Before we get into the specifics on the players, let's review some of the general findings on how draft strategy can allow teams to get a tailwind in achieving their goals. Start with an overview of the long odds players even in the upper reaches of the draft face in becoming stars.
In "Initial Public Offerings of Ballplayers," economists John Burger and Stephen Walters (Loyola University Maryland) say the annual yield on the median first-round pick is 33 percent (as of 2006). That means if you spend $1 million, you can expect to get $1.33 million back. But those gains are concentrated among the relatively few players taken in the upper reaches of the draft who become stars. Their chances are about 1-in-20, on average, according to the authors' interpretation and reworking of research done by Baseball America's Jim Callis.
In the first 10 rounds of the draft, write Burger and Walters, about 8 percent of draft picks should be expected to be big league regulars. The expected yield for a team after Round 10 is one big league regular. Of the eight players per 100 picks who become regulars, one will be a "star" and two will be "good" regulars as measured by stats like Bill James' win shares.

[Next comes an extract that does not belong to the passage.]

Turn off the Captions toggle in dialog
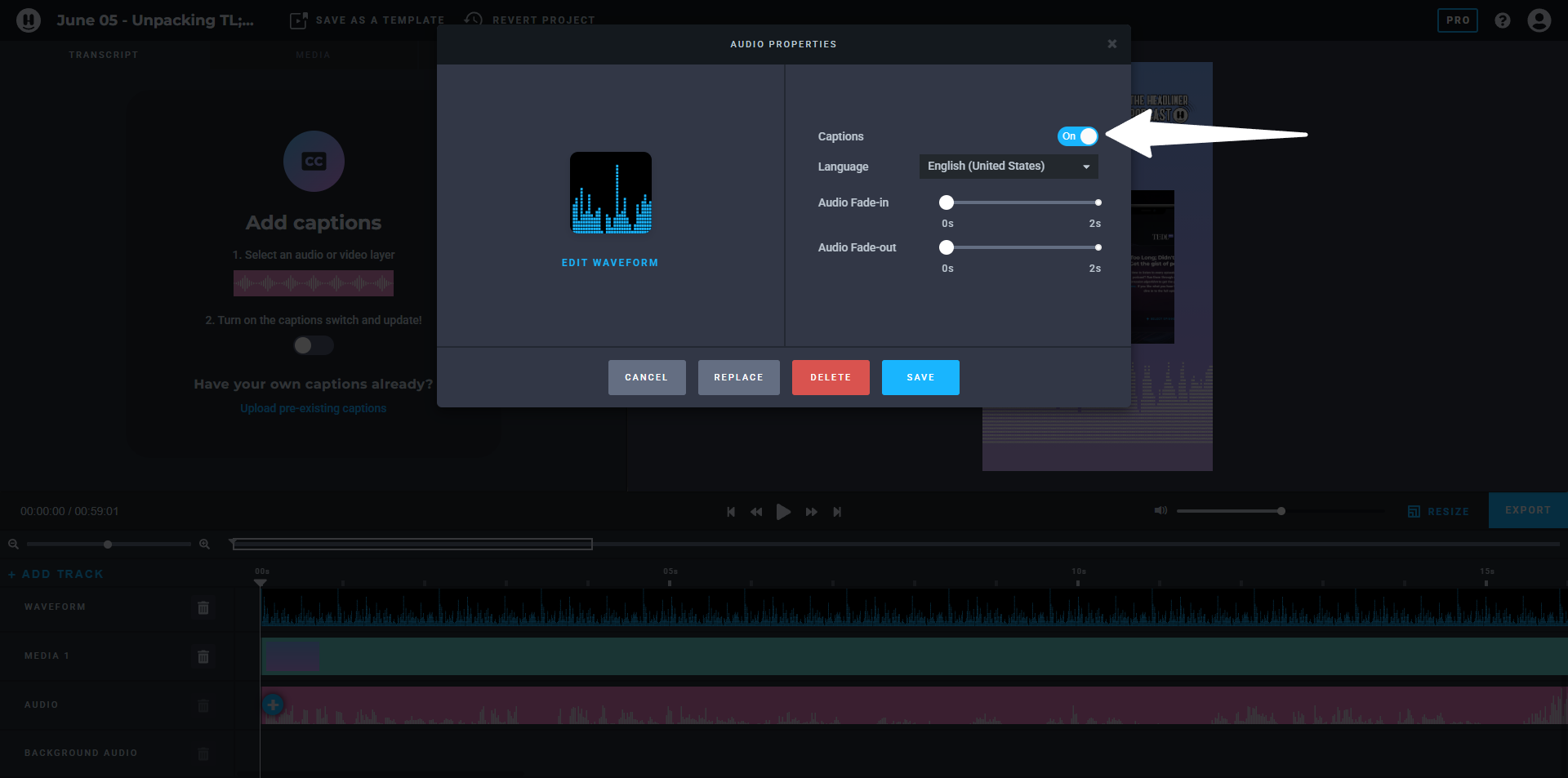Viewport: 1568px width, 778px height. (1077, 136)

But the story does not end there. Burger and Walters found that college players taken in the first round have at least equal odds of becoming regulars or better. High school players on average cost more to sign as draft picks (about 20 percent more) and also take longer to become big league regulars.

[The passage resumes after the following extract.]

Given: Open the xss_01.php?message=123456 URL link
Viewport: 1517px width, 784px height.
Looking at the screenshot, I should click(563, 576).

So teams that focus on high school players violate the basic principle of the time value of money.
"There are two assets which generate roughly the same expected cash flow (no significant difference in expected performance of the draftees), but for one of the assets the cash flows begin one or two years later," Burger said in an e-mail. "And yet we find that investors are paying significantly more for the assets with more deferred cash flow! How can this be?"
The Mets did not make this mistake. They maximized their odds and the expected return on their draft-day investments. Any players who do pop will at least pop more quickly and quicker is always better when it comes to investment returns. With all the focus on the Mets' willingness to spend, skeptics who agree with this analysis will say that Mets management merely backed into the right answer because they were too cheap to compete for high school talent, which often requires compensation to make up for a surrendered scholarship.
But that does not wash because first-round pick Matt Harvey, a right-handed pitcher from North Carolina, has already foiled the Angels' attempt to sign him two years ago for a king's ransom. He's represented by Scott Boras.
The Mets took only two high schoolers in the draft's early rounds. They say this was not a concerted effort, as they should -- especially if it was because you do not want to tip your hand in subsequent drafts. But don't believe in such level of coincidence.
Looking more closely at the top of their draft -- the Mets lost their second-round pick when they signed Jason Bay -- the Mets grabbed catcher Norm Forsythe (University of Tennessee), outfielder Cory Vaughn (Greg's son, San Diego State), outfielder Matthew Den Dekker (Florida), right-hander Greg Peavey (Oregon State), right-hander Jeff Walters (Georgia), right-hander Ken McDowall (College of Southern Nevada) and right-hander Jacob Degrom (Stetson U). It wasn't until the 302nd pick that they took Charlotte Amalie (U.S. Virgin Islands) High School righty Akeel Morris.
What about the players? We can merely speculate. Harvey was once the most highly regarded high school pitcher in the country. He was so bad in 2009 that he was demoted to the bullpen. This year, he pitched well, but not as well as people expected back when he committed to North Carolina in 2007. He has great velocity and the ability to sustain it deep into games. The comp now is Mike Pelfrey, as Pelfrey has realized his draft-day expectations. But it could just as easily be Brad Holt, another former Tar Heel with a great body and big fastball who is really laboring right now in Double-A, where he has an 8.79 ERA and 20 walks in 28 2/3 innings.
Harvey has just one plus pitch right now, his fastball, which is more sinking than explosive. He may be limited to relief, says an National League scout.
Forsythe was expected to be a much higher pick after a good 2009 season, but slumped badly as a junior (hitting .286). Vaughn, says Baseball America, is a toolsy underachiever. Den Dekker is a defensive standout with some pop but with contact issues. Peavey is also a Boras client -- that is a good sign -- who BA says could be mid-rotation or sixth- or seventh-inning reliever, according to varying scouts. That's about the range for all draft picks and thus not very useful. On the plus side, Peavey has been drafted three times.